Bâtiments fertiles

Balade fertile avec « Merci Raymond ». Quel avenir pour l'agriculture urbaine, quelle volonté pédagogique, mais surtout quels besoins pour répondre aux enjeux nourriciers ? On en discute avec Guillaume Hadjigeorgiori.

Bâtiments fertiles

Merci Raymond, un petit nom qui sonne bien, et qui nous rappelle sûrement notre grand-père avec sa casquette et sa salopette, son arrosoir dans la main. Pourtant Merci Raymond n'est pas une association de quartier de potagers participatifs, mais bien une entreprise d'une cinquantaine de salariés spécialisée en agriculture urbaine et en végétalisation des villes. Impulsée il y a 6 ans par Hugo Meunier puis Antoine Baume, Mathilde Schiettecatte et Guillaume Hadjigeorgiori. C'est avec ce dernier que j'ai échangé pour comprendre les activités de cette organisation déjà bien renommée.

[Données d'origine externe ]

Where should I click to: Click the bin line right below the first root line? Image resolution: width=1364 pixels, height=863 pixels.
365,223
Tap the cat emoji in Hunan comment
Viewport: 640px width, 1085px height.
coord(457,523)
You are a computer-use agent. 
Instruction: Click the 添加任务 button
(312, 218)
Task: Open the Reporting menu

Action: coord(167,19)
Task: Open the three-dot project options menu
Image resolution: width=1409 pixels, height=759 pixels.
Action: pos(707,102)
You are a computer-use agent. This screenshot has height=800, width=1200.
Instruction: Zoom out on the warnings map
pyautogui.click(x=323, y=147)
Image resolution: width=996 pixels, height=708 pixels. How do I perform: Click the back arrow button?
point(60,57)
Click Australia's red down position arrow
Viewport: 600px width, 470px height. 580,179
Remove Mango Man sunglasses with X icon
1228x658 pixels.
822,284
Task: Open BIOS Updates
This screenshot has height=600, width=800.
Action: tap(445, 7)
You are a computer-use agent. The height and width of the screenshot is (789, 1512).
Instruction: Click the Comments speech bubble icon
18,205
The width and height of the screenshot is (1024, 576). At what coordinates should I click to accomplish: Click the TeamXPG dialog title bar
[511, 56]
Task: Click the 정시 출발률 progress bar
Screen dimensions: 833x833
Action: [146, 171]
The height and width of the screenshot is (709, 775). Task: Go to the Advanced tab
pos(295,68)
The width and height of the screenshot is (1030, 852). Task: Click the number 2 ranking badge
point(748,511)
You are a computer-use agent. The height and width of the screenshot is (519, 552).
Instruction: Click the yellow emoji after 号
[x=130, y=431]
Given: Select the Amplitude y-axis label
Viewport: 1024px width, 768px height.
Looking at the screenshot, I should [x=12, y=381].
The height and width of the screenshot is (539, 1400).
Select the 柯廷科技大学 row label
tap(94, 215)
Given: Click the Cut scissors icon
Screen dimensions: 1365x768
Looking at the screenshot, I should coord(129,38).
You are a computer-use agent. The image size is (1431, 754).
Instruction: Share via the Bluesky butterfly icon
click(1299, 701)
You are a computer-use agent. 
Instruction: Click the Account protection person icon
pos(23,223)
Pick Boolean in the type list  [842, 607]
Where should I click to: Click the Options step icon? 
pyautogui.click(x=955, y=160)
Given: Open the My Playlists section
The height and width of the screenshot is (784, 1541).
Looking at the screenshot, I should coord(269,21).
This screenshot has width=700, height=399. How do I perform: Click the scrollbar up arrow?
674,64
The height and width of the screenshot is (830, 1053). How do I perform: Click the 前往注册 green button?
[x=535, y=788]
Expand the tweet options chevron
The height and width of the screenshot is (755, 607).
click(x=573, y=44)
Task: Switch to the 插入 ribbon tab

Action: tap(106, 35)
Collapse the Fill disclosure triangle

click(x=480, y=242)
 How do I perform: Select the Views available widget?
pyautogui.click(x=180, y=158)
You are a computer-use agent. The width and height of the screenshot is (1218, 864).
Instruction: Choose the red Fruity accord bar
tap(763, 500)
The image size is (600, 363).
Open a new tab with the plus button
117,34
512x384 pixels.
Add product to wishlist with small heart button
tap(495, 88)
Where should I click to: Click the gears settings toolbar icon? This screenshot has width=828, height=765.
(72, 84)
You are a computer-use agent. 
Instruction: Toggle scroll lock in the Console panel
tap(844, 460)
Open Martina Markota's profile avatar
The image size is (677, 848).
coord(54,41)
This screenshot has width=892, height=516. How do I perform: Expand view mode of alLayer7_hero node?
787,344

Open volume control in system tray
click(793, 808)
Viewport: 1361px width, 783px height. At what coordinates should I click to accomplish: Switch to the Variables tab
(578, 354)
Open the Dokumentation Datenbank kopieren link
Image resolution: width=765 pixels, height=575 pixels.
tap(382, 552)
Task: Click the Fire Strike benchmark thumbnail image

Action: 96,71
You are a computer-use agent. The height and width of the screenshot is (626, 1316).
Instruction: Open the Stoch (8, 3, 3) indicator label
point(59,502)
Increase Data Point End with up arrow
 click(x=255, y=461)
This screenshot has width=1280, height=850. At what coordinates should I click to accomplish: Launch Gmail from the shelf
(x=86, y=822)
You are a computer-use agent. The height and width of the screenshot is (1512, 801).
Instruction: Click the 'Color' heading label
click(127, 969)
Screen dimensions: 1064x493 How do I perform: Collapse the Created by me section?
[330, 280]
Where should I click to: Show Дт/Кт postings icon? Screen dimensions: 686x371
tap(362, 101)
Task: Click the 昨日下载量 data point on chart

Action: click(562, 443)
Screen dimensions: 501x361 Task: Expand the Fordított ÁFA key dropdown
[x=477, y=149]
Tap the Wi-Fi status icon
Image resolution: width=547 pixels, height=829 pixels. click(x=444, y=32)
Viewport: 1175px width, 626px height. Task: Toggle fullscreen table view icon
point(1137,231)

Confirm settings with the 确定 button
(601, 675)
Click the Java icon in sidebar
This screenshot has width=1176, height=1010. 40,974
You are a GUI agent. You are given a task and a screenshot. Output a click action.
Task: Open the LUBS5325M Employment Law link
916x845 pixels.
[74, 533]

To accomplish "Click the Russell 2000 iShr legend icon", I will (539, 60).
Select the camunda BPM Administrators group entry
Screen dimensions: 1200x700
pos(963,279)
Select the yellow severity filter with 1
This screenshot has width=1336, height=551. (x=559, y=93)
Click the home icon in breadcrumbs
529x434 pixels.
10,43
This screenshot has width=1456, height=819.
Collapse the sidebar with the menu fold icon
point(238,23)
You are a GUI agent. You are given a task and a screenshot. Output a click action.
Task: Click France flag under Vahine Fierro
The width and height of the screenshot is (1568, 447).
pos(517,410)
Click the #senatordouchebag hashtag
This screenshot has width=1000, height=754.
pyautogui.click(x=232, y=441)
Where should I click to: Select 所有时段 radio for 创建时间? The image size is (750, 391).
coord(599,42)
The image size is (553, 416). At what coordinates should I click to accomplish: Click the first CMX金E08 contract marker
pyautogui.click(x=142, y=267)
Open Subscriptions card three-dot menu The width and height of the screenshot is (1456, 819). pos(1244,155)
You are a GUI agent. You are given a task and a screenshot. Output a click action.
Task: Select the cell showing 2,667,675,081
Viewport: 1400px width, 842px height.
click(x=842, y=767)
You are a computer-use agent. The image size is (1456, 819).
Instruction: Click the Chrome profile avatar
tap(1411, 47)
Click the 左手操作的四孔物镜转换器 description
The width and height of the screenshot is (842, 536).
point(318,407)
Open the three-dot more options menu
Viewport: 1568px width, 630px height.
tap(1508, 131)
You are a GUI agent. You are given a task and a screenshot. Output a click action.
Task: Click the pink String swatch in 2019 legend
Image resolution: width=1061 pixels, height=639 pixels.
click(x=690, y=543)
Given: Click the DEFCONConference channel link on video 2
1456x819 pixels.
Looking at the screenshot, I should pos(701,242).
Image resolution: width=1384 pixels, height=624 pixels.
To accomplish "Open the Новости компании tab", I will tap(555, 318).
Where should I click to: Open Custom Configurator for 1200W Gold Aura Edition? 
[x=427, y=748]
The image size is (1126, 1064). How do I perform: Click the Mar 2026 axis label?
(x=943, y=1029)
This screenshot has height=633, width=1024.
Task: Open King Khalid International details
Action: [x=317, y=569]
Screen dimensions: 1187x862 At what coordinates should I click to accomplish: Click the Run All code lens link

D'une petite idée, Merci Raymond est maintenant une entreprise bien installée avec cinq grands pôles d'activité : trois pôles études en agriculture urbaine, paysage et design végétal ; un pôle d'installation, de gestion d'équipe chantier ; et un pôle d'entretien et d'animation des espaces. Les profils des équipes sont donc assez divers, avec des agronomes, des ébénistes, des menuisiers, etc... Une telle diversité permet à la structure de réaliser une part importante de projet complexe en interne.

Ces équipes, et de nombreux partenaires, on va le voir, développent principalement deux typologies de projet : le bâtiment fertile, c'est à dire produire dans l'espace du bâti lui-même, et les fermes installées en périurbain.

Guillaume Hadjigeorgiori me raconte tout d'abord leur projet "l'Antenne", un bâtiment fertile développé en 2019, dans le 11ème arrondissement de Paris. Pour la petite histoire, il s'agissait d'un espace de coworking où les premiers membres de Merci Raymond avaient installé leurs locaux. Une mission dans leur propre espace de travail donc. Un bâtiment qui nécessitait de repenser l'ensemble de son aménagement intérieur, mais aussi d'amener de nouveaux usages, voire de les intensifier dans les espaces "vides", comme le toit. Que cela ne tienne, c'est le moment pour Merci Raymond de végétaliser l'intérieur du bâtiment, mais surtout d'aménager un espace paysager et productif sur la toiture-terrasse, et d'exploiter un restaurant au rez-de-chaussée de l'immeuble. Le toit-potager est créé avec pour objectif de fournir le restaurant en aromate et en fleurs comestibles.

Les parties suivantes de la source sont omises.